WHAT THE TASK ASKS:
The data below holds a line containing "Instruction: Select the qBittorrent" and a line containing "Image resolution: width=1400"; please quote exactly those two lines and every line between them, and nothing else.

THE DATA:
--------------------------------

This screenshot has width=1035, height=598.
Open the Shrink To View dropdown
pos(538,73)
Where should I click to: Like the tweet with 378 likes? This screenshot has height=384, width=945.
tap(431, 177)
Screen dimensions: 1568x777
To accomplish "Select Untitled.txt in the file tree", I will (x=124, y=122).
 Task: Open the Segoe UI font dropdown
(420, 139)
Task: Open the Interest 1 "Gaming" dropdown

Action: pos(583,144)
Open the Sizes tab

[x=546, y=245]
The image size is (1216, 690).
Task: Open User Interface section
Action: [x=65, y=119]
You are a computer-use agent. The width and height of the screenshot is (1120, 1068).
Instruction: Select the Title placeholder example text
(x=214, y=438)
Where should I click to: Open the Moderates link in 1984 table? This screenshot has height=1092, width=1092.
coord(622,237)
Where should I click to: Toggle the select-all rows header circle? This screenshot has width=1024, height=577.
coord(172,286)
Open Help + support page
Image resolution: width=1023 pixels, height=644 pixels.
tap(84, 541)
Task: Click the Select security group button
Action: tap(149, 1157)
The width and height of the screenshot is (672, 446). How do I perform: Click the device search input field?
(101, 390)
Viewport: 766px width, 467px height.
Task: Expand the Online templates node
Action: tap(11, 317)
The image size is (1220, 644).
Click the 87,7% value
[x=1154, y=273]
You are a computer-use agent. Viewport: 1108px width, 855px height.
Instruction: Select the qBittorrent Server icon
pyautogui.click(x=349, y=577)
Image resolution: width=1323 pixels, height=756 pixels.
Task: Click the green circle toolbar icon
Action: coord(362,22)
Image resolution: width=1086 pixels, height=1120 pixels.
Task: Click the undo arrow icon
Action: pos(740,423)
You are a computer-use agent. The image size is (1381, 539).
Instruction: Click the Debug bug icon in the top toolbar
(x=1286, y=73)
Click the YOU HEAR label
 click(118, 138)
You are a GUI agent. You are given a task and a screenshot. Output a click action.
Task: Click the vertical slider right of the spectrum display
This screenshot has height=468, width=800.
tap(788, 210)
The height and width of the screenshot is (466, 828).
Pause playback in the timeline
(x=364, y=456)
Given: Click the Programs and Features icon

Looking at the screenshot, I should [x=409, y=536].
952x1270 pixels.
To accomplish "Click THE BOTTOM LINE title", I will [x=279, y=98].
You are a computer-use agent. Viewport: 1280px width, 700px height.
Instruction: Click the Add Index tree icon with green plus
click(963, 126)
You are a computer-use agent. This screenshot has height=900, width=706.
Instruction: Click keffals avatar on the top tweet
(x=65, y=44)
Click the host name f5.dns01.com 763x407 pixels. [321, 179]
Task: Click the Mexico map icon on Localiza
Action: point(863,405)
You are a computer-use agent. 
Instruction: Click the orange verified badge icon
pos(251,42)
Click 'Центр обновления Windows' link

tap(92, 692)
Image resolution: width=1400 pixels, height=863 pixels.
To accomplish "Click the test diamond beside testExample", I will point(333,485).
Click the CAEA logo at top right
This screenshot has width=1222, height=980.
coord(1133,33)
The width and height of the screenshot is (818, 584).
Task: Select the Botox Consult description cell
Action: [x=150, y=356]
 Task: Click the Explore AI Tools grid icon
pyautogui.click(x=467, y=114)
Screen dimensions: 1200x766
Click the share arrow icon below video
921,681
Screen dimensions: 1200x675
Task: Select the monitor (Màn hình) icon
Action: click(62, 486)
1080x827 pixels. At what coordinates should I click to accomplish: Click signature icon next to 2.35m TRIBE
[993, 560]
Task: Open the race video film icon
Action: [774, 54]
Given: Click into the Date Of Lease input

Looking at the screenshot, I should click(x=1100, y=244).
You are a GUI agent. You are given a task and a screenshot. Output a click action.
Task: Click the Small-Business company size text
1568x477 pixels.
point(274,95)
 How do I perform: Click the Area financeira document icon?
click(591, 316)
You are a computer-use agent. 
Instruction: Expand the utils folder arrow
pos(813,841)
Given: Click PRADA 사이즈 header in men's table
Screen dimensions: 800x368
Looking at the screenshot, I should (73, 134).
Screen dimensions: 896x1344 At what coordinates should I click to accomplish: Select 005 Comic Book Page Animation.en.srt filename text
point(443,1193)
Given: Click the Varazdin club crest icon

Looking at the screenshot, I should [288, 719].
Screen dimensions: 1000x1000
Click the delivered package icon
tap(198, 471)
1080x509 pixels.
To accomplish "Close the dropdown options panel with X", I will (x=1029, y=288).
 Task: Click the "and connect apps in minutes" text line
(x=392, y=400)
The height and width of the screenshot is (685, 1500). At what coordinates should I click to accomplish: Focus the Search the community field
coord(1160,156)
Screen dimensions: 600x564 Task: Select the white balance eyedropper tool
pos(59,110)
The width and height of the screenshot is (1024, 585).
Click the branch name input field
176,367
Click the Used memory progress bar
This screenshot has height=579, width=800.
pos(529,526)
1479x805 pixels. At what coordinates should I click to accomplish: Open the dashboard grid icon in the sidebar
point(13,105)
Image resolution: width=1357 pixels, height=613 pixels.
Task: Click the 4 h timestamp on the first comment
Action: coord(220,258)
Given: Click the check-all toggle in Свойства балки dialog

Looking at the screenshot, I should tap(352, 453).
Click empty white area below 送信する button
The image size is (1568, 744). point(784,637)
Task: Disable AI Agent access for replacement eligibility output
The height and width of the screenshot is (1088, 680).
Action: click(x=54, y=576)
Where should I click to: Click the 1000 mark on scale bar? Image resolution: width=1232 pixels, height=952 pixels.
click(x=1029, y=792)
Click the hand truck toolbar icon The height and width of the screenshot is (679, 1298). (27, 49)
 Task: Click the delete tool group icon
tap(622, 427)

--------------------------------

EXERCISE ANSWER:
Instruction: Select the qBittorrent Server icon
pyautogui.click(x=349, y=577)
Image resolution: width=1323 pixels, height=756 pixels.
Task: Click the green circle toolbar icon
Action: coord(362,22)
Image resolution: width=1086 pixels, height=1120 pixels.
Task: Click the undo arrow icon
Action: pos(740,423)
You are a computer-use agent. The image size is (1381, 539).
Instruction: Click the Debug bug icon in the top toolbar
(x=1286, y=73)
Click the YOU HEAR label
 click(118, 138)
You are a GUI agent. You are given a task and a screenshot. Output a click action.
Task: Click the vertical slider right of the spectrum display
This screenshot has height=468, width=800.
tap(788, 210)
The height and width of the screenshot is (466, 828).
Pause playback in the timeline
(x=364, y=456)
Given: Click the Programs and Features icon

Looking at the screenshot, I should [x=409, y=536].
952x1270 pixels.
To accomplish "Click THE BOTTOM LINE title", I will [x=279, y=98].
You are a computer-use agent. Viewport: 1280px width, 700px height.
Instruction: Click the Add Index tree icon with green plus
click(963, 126)
You are a computer-use agent. This screenshot has height=900, width=706.
Instruction: Click keffals avatar on the top tweet
(x=65, y=44)
Click the host name f5.dns01.com 763x407 pixels. [321, 179]
Task: Click the Mexico map icon on Localiza
Action: point(863,405)
You are a computer-use agent. 
Instruction: Click the orange verified badge icon
pos(251,42)
Click 'Центр обновления Windows' link

tap(92, 692)
Image resolution: width=1400 pixels, height=863 pixels.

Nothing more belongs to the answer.